- EXERCISE BRIEF -
Quote exactly the lines spanning from the top of the data below to the line that contains "Screen dimensions: 516x403", including both.
☆ ☆ ☆ ☆ ☆
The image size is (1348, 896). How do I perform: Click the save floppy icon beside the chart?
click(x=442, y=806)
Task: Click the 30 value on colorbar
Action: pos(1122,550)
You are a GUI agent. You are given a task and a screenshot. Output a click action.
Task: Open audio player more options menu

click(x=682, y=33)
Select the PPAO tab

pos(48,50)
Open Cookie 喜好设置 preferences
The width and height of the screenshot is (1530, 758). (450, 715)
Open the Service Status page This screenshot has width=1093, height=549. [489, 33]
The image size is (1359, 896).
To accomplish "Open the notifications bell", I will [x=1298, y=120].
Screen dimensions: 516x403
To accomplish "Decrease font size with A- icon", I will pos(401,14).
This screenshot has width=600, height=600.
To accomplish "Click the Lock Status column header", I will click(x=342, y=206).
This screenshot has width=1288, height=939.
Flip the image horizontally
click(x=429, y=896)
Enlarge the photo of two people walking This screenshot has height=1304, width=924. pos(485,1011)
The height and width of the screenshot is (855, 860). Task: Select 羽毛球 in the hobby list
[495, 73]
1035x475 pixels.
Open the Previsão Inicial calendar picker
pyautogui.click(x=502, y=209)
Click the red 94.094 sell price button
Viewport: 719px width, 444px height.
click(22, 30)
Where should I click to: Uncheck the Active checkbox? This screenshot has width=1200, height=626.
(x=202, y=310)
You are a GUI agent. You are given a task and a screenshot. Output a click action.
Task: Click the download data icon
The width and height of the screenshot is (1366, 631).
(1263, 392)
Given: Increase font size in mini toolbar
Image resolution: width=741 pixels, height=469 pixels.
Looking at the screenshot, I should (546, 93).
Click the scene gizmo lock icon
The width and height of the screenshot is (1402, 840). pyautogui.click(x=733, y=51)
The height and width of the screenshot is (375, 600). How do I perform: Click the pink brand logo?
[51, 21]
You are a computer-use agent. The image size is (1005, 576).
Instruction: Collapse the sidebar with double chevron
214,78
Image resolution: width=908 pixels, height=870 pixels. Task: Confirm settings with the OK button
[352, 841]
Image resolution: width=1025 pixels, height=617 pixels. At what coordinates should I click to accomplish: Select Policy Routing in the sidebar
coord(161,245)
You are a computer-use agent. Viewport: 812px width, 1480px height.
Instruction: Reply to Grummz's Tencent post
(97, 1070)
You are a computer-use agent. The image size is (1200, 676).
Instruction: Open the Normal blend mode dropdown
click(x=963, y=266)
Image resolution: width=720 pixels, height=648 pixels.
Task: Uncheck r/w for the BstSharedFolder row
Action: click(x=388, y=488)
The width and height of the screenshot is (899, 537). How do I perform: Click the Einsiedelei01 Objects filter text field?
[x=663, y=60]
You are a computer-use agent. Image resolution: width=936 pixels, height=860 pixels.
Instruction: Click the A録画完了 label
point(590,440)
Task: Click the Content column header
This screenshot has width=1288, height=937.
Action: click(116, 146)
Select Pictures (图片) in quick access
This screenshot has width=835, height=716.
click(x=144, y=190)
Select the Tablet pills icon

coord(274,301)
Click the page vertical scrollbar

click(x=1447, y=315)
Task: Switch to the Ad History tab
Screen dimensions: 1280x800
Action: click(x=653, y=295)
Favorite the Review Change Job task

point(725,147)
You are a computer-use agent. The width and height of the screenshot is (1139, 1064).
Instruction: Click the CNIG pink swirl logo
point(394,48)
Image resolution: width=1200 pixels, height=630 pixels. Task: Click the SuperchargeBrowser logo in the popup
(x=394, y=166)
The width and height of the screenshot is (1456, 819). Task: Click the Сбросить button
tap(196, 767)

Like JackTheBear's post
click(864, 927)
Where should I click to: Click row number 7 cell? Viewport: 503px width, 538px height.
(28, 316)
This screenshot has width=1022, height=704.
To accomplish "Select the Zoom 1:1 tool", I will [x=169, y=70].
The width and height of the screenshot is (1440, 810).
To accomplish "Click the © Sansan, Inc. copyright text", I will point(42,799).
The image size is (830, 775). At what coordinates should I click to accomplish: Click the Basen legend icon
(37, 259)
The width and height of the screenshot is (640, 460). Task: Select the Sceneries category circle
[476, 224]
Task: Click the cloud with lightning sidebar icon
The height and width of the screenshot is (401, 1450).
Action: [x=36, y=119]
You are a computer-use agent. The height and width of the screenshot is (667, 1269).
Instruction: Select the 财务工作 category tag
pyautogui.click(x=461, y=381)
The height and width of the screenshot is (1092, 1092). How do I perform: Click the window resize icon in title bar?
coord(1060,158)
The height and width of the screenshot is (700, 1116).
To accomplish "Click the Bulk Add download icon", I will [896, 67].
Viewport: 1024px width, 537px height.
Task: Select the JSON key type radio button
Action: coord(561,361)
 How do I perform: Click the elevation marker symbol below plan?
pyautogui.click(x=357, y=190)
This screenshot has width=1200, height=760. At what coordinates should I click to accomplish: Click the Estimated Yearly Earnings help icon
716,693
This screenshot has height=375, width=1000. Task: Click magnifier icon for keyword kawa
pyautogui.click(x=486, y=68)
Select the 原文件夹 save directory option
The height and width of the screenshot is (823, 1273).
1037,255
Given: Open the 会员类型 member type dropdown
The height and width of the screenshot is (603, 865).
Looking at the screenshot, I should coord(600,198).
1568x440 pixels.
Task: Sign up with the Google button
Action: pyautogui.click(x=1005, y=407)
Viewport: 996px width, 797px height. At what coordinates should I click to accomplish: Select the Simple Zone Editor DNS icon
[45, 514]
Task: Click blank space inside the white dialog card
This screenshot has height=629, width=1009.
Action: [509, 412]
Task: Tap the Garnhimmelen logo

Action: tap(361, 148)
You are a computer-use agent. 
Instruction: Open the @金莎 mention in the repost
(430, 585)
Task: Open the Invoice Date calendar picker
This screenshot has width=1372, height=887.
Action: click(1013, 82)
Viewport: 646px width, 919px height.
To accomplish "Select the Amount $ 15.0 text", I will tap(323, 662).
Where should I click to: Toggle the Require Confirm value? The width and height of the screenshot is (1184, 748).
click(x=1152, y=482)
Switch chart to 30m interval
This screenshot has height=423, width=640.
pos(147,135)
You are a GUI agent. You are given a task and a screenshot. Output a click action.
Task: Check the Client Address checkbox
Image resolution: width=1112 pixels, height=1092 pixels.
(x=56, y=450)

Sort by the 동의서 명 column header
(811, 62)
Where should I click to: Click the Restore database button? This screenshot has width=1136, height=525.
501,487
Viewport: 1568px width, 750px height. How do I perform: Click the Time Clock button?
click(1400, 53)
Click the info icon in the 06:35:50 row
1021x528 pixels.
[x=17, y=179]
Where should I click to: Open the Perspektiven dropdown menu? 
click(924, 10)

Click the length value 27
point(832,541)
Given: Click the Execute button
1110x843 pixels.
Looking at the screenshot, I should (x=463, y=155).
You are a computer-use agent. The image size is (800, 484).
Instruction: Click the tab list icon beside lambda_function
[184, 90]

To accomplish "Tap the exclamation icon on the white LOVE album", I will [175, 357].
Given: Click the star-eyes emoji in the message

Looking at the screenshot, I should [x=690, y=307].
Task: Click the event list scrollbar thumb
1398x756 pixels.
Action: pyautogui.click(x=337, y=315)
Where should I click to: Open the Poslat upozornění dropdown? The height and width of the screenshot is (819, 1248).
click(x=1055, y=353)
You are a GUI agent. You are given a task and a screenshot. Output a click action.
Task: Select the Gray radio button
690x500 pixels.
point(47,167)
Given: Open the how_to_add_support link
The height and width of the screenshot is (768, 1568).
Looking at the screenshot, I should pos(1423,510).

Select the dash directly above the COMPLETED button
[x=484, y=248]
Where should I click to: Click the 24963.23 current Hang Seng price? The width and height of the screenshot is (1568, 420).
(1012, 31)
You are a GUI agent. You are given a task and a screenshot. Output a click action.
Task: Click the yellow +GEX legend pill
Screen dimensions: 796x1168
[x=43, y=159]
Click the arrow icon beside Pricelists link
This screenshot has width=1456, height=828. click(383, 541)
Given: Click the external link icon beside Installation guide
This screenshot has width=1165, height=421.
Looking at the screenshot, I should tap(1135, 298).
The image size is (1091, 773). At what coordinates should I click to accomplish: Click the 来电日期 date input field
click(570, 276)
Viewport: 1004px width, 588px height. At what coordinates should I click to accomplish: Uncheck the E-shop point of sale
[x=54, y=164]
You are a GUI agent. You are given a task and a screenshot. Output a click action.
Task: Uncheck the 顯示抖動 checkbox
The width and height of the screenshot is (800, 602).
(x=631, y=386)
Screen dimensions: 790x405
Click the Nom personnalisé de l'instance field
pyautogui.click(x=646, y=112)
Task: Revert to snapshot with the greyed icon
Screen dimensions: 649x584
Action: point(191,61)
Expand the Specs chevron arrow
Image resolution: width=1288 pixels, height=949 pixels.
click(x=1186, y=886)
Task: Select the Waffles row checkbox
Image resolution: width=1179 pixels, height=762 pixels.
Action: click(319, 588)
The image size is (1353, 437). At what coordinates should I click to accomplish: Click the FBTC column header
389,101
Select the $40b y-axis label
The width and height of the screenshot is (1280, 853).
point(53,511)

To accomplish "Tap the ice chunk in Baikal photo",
☆ ☆ ☆ ☆ ☆
- ANSWER FOR THE TASK -
The image size is (1348, 896). How do I perform: Click the save floppy icon beside the chart?
click(x=442, y=806)
Task: Click the 30 value on colorbar
Action: pos(1122,550)
You are a GUI agent. You are given a task and a screenshot. Output a click action.
Task: Open audio player more options menu

click(x=682, y=33)
Select the PPAO tab

pos(48,50)
Open Cookie 喜好设置 preferences
The width and height of the screenshot is (1530, 758). (450, 715)
Open the Service Status page This screenshot has width=1093, height=549. [489, 33]
The image size is (1359, 896).
To accomplish "Open the notifications bell", I will [x=1298, y=120].
Screen dimensions: 516x403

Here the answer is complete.